## Set exercise
Reproduce the data below line for line without changing anything, and leave out the pictures.

··· Provided entries

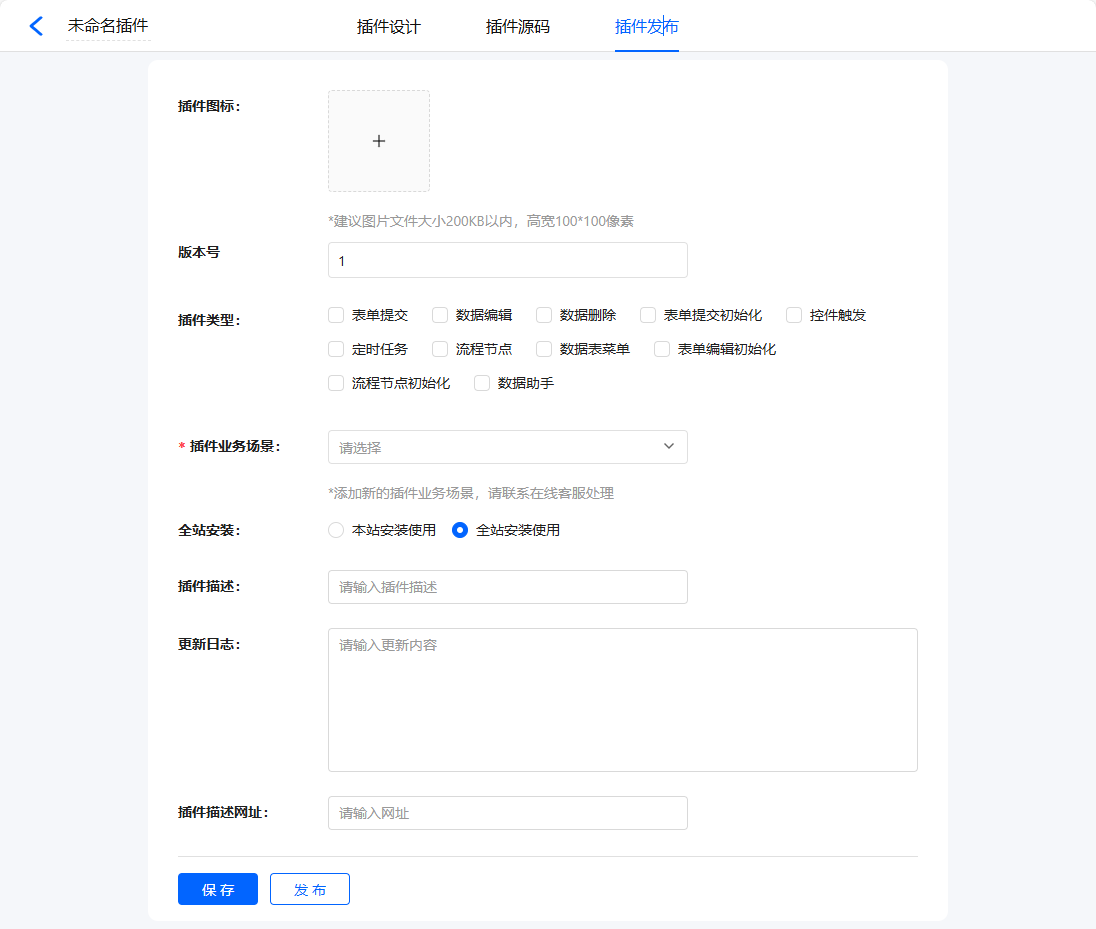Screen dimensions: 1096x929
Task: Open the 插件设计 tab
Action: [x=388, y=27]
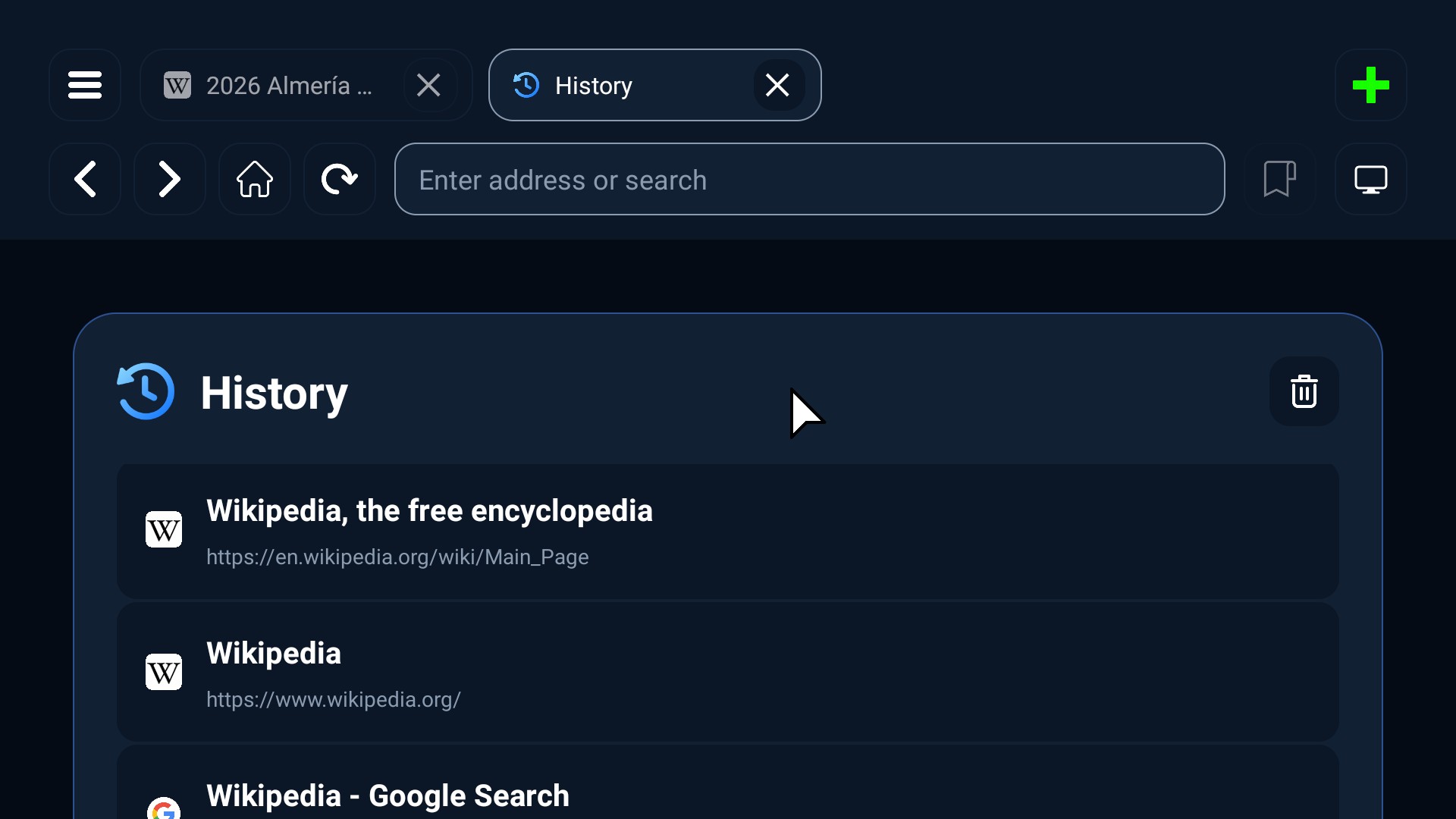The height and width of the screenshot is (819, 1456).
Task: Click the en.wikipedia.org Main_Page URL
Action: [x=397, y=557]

······

## Worked answer
Screen dimensions: 1096x929
Task: Open the 插件设计 tab
Action: [x=388, y=27]
The height and width of the screenshot is (819, 1456).
Task: Click the en.wikipedia.org Main_Page URL
Action: [x=397, y=557]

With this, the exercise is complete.